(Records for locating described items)
+ + + +
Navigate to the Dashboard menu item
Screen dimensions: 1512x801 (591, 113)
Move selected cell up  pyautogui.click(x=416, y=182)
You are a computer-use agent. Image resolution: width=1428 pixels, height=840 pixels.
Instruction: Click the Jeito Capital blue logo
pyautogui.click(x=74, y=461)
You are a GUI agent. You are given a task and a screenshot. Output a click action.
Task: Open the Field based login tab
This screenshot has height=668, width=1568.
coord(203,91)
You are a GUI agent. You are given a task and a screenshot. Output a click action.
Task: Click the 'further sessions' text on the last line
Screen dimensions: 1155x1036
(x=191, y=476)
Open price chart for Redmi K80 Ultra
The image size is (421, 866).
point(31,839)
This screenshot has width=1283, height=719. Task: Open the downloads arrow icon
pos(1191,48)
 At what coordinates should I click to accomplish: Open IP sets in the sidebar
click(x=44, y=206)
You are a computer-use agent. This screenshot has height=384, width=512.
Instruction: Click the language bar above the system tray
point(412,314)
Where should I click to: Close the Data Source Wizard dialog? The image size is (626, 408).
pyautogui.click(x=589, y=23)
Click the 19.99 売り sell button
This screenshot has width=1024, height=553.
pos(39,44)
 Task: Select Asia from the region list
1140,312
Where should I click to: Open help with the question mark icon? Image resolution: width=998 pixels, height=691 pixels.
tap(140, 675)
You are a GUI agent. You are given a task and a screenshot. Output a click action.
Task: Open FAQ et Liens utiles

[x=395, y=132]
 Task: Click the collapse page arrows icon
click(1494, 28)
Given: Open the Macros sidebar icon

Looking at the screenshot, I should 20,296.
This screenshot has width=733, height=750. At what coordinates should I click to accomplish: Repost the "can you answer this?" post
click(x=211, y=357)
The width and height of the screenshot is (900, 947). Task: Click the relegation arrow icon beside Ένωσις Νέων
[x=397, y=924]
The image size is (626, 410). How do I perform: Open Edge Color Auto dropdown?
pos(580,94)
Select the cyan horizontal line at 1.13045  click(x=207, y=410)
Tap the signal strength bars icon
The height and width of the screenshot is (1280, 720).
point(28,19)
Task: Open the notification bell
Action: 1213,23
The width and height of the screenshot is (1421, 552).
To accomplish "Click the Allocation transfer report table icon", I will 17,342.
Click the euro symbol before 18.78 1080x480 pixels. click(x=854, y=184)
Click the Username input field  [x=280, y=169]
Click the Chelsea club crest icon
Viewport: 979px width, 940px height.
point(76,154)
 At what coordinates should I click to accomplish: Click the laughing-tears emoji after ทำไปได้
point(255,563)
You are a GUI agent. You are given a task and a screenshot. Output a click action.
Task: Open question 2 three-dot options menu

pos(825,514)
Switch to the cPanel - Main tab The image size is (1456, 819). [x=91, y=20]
+ + + +
Aim: Copy all of the material above line for line, with no changes.

Solution to this problem:
Navigate to the Dashboard menu item
Screen dimensions: 1512x801 (591, 113)
Move selected cell up  pyautogui.click(x=416, y=182)
You are a computer-use agent. Image resolution: width=1428 pixels, height=840 pixels.
Instruction: Click the Jeito Capital blue logo
pyautogui.click(x=74, y=461)
You are a GUI agent. You are given a task and a screenshot. Output a click action.
Task: Open the Field based login tab
This screenshot has height=668, width=1568.
coord(203,91)
You are a GUI agent. You are given a task and a screenshot. Output a click action.
Task: Click the 'further sessions' text on the last line
Screen dimensions: 1155x1036
(x=191, y=476)
Open price chart for Redmi K80 Ultra
The image size is (421, 866).
point(31,839)
This screenshot has width=1283, height=719. Task: Open the downloads arrow icon
pos(1191,48)
 At what coordinates should I click to accomplish: Open IP sets in the sidebar
click(x=44, y=206)
You are a computer-use agent. This screenshot has height=384, width=512.
Instruction: Click the language bar above the system tray
point(412,314)
Where should I click to: Close the Data Source Wizard dialog? The image size is (626, 408).
pyautogui.click(x=589, y=23)
Click the 19.99 売り sell button
This screenshot has width=1024, height=553.
pos(39,44)
 Task: Select Asia from the region list
1140,312
Where should I click to: Open help with the question mark icon? Image resolution: width=998 pixels, height=691 pixels.
tap(140, 675)
You are a GUI agent. You are given a task and a screenshot. Output a click action.
Task: Open FAQ et Liens utiles

[x=395, y=132]
 Task: Click the collapse page arrows icon
click(1494, 28)
Given: Open the Macros sidebar icon

Looking at the screenshot, I should 20,296.
This screenshot has width=733, height=750. At what coordinates should I click to accomplish: Repost the "can you answer this?" post
click(x=211, y=357)
The width and height of the screenshot is (900, 947). Task: Click the relegation arrow icon beside Ένωσις Νέων
[x=397, y=924]
The image size is (626, 410). How do I perform: Open Edge Color Auto dropdown?
pos(580,94)
Select the cyan horizontal line at 1.13045  click(x=207, y=410)
Tap the signal strength bars icon
The height and width of the screenshot is (1280, 720).
point(28,19)
Task: Open the notification bell
Action: 1213,23
The width and height of the screenshot is (1421, 552).
To accomplish "Click the Allocation transfer report table icon", I will 17,342.
Click the euro symbol before 18.78 1080x480 pixels. click(x=854, y=184)
Click the Username input field  [x=280, y=169]
Click the Chelsea club crest icon
Viewport: 979px width, 940px height.
point(76,154)
 At what coordinates should I click to accomplish: Click the laughing-tears emoji after ทำไปได้
point(255,563)
You are a GUI agent. You are given a task and a screenshot. Output a click action.
Task: Open question 2 three-dot options menu

pos(825,514)
Switch to the cPanel - Main tab The image size is (1456, 819). [x=91, y=20]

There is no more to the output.